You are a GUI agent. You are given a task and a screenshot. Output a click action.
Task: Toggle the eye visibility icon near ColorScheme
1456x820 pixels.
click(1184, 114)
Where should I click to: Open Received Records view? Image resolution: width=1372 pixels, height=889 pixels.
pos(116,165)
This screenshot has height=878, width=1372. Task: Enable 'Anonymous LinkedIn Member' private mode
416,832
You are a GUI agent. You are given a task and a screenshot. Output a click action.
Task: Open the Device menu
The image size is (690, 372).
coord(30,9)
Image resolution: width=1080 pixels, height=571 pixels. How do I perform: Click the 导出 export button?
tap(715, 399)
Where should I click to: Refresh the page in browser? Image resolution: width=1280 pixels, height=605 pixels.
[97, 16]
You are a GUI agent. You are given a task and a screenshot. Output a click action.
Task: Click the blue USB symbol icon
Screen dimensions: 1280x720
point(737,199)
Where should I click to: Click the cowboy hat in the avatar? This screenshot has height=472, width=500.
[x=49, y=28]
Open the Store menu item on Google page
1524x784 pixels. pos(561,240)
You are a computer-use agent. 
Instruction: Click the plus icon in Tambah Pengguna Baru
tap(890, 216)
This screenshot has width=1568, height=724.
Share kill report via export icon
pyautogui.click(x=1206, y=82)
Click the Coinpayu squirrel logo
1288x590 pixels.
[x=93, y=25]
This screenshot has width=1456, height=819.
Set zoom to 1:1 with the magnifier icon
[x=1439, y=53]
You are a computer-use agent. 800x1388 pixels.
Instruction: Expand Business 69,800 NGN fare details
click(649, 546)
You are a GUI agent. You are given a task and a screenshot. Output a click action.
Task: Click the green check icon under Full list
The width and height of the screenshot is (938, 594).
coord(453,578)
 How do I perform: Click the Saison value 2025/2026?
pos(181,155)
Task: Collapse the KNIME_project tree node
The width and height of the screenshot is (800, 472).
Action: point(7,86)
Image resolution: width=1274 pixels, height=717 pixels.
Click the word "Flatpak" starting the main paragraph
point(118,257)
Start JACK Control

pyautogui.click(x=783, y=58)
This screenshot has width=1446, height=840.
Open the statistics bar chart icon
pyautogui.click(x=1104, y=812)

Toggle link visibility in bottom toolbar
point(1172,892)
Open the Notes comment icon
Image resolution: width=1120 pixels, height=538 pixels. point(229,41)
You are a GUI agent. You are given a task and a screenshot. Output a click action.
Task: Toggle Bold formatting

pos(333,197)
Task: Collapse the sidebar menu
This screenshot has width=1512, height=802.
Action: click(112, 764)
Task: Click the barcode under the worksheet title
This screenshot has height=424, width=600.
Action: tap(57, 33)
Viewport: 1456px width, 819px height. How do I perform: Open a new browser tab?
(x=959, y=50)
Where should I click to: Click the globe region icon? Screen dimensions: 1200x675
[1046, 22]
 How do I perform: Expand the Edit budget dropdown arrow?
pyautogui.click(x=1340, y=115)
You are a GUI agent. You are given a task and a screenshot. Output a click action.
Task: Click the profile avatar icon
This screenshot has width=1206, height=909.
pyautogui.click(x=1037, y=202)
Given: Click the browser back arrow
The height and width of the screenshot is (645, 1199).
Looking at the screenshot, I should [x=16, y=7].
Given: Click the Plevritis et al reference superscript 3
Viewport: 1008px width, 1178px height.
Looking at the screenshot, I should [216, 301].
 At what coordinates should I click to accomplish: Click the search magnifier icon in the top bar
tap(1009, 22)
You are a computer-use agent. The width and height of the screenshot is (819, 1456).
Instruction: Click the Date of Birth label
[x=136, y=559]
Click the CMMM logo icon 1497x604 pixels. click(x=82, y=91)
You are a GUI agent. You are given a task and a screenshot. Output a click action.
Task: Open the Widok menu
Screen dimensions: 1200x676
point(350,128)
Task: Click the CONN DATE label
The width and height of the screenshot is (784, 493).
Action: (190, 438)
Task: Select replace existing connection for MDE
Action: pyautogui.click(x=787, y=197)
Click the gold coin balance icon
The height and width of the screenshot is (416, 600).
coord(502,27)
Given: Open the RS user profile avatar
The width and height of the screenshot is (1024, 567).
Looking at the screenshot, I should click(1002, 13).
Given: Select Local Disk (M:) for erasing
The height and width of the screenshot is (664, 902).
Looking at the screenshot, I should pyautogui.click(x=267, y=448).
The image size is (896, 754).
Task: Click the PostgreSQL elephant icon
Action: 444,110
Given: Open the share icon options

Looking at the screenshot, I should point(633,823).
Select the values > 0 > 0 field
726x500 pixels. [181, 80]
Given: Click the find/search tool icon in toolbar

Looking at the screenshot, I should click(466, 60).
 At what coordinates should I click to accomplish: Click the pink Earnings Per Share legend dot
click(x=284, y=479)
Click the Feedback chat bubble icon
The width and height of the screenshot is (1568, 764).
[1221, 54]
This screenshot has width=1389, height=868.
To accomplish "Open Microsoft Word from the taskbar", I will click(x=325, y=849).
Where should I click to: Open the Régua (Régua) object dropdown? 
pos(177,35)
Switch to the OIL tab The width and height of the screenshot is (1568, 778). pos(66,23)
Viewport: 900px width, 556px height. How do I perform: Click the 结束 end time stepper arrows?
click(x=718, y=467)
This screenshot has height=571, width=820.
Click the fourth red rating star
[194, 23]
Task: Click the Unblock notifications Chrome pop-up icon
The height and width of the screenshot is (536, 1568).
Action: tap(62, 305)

══════

Can you give every line of the entries above as a JSON list of strings, one string per line, with blank lines left out?

THE COMPLETED TASK:
[
  "You are a GUI agent. You are given a task and a screenshot. Output a click action.",
  "Task: Toggle the eye visibility icon near ColorScheme",
  "1456x820 pixels.",
  "click(1184, 114)",
  "Where should I click to: Open Received Records view? Image resolution: width=1372 pixels, height=889 pixels.",
  "pos(116,165)",
  "This screenshot has height=878, width=1372. Task: Enable 'Anonymous LinkedIn Member' private mode",
  "416,832",
  "You are a GUI agent. You are given a task and a screenshot. Output a click action.",
  "Task: Open the Device menu",
  "The image size is (690, 372).",
  "coord(30,9)",
  "Image resolution: width=1080 pixels, height=571 pixels. How do I perform: Click the 导出 export button?",
  "tap(715, 399)",
  "Where should I click to: Refresh the page in browser? Image resolution: width=1280 pixels, height=605 pixels.",
  "[97, 16]",
  "You are a GUI agent. You are given a task and a screenshot. Output a click action.",
  "Task: Click the blue USB symbol icon",
  "Screen dimensions: 1280x720",
  "point(737,199)",
  "Where should I click to: Click the cowboy hat in the avatar? This screenshot has height=472, width=500.",
  "[x=49, y=28]",
  "Open the Store menu item on Google page",
  "1524x784 pixels. pos(561,240)",
  "You are a computer-use agent. ",
  "Instruction: Click the plus icon in Tambah Pengguna Baru",
  "tap(890, 216)",
  "This screenshot has width=1568, height=724.",
  "Share kill report via export icon",
  "pyautogui.click(x=1206, y=82)",
  "Click the Coinpayu squirrel logo",
  "1288x590 pixels.",
  "[x=93, y=25]",
  "This screenshot has width=1456, height=819.",
  "Set zoom to 1:1 with the magnifier icon",
  "[x=1439, y=53]",
  "You are a computer-use agent. 800x1388 pixels.",
  "Instruction: Expand Business 69,800 NGN fare details",
  "click(649, 546)",
  "You are a GUI agent. You are given a task and a screenshot. Output a click action.",
  "Task: Click the green check icon under Full list",
  "The width and height of the screenshot is (938, 594).",
  "coord(453,578)",
  " How do I perform: Click the Saison value 2025/2026?",
  "pos(181,155)",
  "Task: Collapse the KNIME_project tree node",
  "The width and height of the screenshot is (800, 472).",
  "Action: point(7,86)",
  "Image resolution: width=1274 pixels, height=717 pixels.",
  "Click the word \"Flatpak\" starting the main paragraph",
  "point(118,257)",
  "Start JACK Control",
  "pyautogui.click(x=783, y=58)",
  "This screenshot has width=1446, height=840.",
  "Open the statistics bar chart icon",
  "pyautogui.click(x=1104, y=812)",
  "Toggle link visibility in bottom toolbar",
  "point(1172,892)",
  "Open the Notes comment icon",
  "Image resolution: width=1120 pixels, height=538 pixels. point(229,41)",
  "You are a GUI agent. You are given a task and a screenshot. Output a click action.",
  "Task: Toggle Bold formatting",
  "pos(333,197)",
  "Task: Collapse the sidebar menu",
  "This screenshot has width=1512, height=802.",
  "Action: click(112, 764)",
  "Task: Click the barcode under the worksheet title",
  "This screenshot has height=424, width=600.",
  "Action: tap(57, 33)",
  "Viewport: 1456px width, 819px height. How do I perform: Open a new browser tab?",
  "(x=959, y=50)",
  "Where should I click to: Click the globe region icon? Screen dimensions: 1200x675",
  "[1046, 22]",
  " How do I perform: Expand the Edit budget dropdown arrow?",
  "pyautogui.click(x=1340, y=115)",
  "You are a GUI agent. You are given a task and a screenshot. Output a click action.",
  "Task: Click the profile avatar icon",
  "This screenshot has width=1206, height=909.",
  "pyautogui.click(x=1037, y=202)",
  "Given: Click the browser back arrow",
  "The height and width of the screenshot is (645, 1199).",
  "Looking at the screenshot, I should [x=16, y=7].",
  "Given: Click the Plevritis et al reference superscript 3",
  "Viewport: 1008px width, 1178px height.",
  "Looking at the screenshot, I should [216, 301].",
  " At what coordinates should I click to accomplish: Click the search magnifier icon in the top bar",
  "tap(1009, 22)",
  "You are a computer-use agent. The width and height of the screenshot is (819, 1456).",
  "Instruction: Click the Date of Birth label",
  "[x=136, y=559]",
  "Click the CMMM logo icon 1497x604 pixels. click(x=82, y=91)",
  "You are a GUI agent. You are given a task and a screenshot. Output a click action.",
  "Task: Open the Widok menu",
  "Screen dimensions: 1200x676",
  "point(350,128)",
  "Task: Click the CONN DATE label",
  "The width and height of the screenshot is (784, 493).",
  "Action: (190, 438)",
  "Task: Select replace existing connection for MDE",
  "Action: pyautogui.click(x=787, y=197)",
  "Click the gold coin balance icon",
  "The height and width of the screenshot is (416, 600).",
  "coord(502,27)",
  "Given: Open the RS user profile avatar",
  "The width and height of the screenshot is (1024, 567).",
  "Looking at the screenshot, I should click(1002, 13).",
  "Given: Select Local Disk (M:) for erasing",
  "The height and width of the screenshot is (664, 902).",
  "Looking at the screenshot, I should pyautogui.click(x=267, y=448).",
  "The image size is (896, 754).",
  "Task: Click the PostgreSQL elephant icon",
  "Action: 444,110",
  "Given: Open the share icon options",
  "Looking at the screenshot, I should point(633,823).",
  "Select the values > 0 > 0 field",
  "726x500 pixels. [181, 80]",
  "Given: Click the find/search tool icon in toolbar",
  "Looking at the screenshot, I should click(466, 60).",
  " At what coordinates should I click to accomplish: Click the pink Earnings Per Share legend dot",
  "click(x=284, y=479)",
  "Click the Feedback chat bubble icon",
  "The width and height of the screenshot is (1568, 764).",
  "[1221, 54]",
  "This screenshot has width=1389, height=868.",
  "To accomplish \"Open Microsoft Word from the taskbar\", I will click(x=325, y=849).",
  "Where should I click to: Open the Régua (Régua) object dropdown? ",
  "pos(177,35)",
  "Switch to the OIL tab The width and height of the screenshot is (1568, 778). pos(66,23)",
  "Viewport: 900px width, 556px height. How do I perform: Click the 结束 end time stepper arrows?",
  "click(x=718, y=467)",
  "This screenshot has height=571, width=820.",
  "Click the fourth red rating star",
  "[194, 23]",
  "Task: Click the Unblock notifications Chrome pop-up icon",
  "The height and width of the screenshot is (536, 1568).",
  "Action: tap(62, 305)"
]